### What you need to do:
Pull every line containing "Software" from the listing.

Dataset content: Begin

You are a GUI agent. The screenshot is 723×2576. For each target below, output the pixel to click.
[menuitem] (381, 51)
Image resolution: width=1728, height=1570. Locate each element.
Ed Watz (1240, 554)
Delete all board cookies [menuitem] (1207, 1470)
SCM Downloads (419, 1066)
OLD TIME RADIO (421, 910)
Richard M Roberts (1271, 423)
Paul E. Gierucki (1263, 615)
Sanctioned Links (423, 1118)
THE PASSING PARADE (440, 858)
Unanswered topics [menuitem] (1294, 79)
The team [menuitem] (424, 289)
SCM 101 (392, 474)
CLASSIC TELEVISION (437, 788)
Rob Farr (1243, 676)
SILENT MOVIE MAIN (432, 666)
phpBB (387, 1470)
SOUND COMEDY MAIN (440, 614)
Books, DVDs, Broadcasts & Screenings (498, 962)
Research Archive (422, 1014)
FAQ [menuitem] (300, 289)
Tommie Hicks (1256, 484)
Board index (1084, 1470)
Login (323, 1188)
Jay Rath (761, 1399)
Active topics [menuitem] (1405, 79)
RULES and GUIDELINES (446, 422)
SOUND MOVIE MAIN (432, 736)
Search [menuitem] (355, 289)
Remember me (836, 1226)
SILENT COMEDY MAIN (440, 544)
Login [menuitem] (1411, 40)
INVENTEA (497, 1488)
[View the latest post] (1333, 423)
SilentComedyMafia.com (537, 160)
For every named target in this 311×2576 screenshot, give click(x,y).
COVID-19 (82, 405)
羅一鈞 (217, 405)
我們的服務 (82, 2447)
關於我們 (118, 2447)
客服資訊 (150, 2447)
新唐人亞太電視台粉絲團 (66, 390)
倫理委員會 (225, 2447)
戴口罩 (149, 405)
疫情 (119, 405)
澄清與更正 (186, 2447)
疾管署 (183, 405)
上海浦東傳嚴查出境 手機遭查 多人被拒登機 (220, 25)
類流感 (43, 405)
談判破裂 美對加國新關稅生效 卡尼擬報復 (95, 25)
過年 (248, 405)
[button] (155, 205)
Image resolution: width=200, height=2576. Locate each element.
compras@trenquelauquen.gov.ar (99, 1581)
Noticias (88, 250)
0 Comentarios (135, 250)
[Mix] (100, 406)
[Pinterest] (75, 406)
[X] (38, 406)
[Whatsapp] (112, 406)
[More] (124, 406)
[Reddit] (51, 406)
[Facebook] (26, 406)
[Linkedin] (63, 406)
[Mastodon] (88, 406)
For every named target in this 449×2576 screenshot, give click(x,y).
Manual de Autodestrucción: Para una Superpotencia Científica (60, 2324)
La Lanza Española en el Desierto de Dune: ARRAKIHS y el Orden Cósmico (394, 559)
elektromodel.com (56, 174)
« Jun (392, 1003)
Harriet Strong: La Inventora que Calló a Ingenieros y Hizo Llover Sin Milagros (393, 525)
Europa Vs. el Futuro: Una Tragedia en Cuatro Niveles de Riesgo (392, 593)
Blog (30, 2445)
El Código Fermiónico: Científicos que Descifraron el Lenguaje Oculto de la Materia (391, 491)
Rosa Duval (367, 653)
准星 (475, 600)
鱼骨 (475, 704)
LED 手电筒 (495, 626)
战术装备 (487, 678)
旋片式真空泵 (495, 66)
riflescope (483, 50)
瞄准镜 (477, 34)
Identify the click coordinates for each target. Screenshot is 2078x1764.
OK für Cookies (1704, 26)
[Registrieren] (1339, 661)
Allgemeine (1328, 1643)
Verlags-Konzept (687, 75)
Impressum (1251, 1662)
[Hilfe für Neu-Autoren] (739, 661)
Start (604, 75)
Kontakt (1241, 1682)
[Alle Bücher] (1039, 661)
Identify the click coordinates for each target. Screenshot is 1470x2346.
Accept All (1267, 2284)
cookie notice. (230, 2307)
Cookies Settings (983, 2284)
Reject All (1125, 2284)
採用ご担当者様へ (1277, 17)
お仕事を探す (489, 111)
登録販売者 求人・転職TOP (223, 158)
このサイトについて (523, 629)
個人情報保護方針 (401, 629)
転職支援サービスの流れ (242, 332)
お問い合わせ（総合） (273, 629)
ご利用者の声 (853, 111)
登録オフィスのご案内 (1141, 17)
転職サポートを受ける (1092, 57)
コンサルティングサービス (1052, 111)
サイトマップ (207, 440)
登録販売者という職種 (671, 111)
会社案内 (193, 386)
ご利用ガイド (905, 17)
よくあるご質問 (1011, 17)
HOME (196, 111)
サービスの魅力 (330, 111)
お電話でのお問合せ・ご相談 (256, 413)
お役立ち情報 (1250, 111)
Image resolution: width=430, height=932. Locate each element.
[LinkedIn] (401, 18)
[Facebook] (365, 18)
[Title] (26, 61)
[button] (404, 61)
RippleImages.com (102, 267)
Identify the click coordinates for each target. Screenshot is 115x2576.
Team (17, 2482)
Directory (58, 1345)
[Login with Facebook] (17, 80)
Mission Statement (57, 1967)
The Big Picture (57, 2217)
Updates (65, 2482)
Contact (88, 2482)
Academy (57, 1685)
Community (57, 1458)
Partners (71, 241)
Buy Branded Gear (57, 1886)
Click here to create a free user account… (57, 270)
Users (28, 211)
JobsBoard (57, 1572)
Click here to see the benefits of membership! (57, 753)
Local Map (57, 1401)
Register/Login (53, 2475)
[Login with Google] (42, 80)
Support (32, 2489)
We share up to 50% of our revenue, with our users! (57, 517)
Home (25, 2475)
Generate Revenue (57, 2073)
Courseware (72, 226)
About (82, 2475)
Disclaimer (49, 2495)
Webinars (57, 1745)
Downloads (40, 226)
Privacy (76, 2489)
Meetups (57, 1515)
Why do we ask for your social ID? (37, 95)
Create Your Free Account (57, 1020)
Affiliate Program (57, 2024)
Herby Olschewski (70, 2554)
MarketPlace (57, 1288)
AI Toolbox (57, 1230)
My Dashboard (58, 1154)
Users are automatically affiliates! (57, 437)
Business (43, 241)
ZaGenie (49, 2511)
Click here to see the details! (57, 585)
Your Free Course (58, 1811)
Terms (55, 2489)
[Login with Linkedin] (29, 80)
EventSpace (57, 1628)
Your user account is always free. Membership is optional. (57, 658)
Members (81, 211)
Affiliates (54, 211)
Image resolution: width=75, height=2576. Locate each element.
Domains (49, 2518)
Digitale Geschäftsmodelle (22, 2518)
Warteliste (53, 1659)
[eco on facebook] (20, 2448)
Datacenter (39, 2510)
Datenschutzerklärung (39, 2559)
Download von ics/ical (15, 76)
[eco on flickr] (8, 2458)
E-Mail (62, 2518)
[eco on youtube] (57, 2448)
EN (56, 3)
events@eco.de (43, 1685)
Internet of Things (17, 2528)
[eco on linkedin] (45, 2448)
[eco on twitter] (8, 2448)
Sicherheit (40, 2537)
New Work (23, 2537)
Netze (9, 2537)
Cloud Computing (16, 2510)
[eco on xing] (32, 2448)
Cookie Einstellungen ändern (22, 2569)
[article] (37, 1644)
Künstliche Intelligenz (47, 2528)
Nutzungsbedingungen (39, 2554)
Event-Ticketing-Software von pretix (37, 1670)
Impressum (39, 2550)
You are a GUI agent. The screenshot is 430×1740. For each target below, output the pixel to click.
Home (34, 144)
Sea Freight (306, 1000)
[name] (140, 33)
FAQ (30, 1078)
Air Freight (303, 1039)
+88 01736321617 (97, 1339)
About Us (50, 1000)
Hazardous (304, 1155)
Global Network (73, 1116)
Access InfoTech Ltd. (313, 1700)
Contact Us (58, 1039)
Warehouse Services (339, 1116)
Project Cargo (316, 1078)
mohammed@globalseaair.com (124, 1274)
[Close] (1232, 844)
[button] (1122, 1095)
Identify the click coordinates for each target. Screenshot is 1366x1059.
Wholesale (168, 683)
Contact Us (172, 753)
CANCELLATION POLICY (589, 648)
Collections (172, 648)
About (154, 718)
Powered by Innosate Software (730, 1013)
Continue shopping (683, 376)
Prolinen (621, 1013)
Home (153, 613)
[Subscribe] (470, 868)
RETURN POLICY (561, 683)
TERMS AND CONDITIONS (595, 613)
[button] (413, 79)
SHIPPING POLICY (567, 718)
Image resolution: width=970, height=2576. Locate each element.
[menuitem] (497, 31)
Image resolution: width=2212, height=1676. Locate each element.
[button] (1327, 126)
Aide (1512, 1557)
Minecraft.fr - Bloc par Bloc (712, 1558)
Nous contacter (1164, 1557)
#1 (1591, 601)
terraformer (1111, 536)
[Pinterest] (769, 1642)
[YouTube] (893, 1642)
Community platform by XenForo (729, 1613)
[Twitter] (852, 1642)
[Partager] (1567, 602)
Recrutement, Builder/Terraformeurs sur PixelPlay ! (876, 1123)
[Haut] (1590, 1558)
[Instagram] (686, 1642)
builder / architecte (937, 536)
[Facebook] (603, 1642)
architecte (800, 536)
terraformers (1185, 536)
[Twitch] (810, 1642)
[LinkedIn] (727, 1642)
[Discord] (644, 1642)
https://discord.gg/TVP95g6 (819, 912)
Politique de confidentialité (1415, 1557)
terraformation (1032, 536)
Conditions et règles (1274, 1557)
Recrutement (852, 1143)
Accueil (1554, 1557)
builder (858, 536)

Dataset content: End

### Result:
Event-Ticketing-Software von pretix (37, 1670)
Powered by Innosate Software (730, 1013)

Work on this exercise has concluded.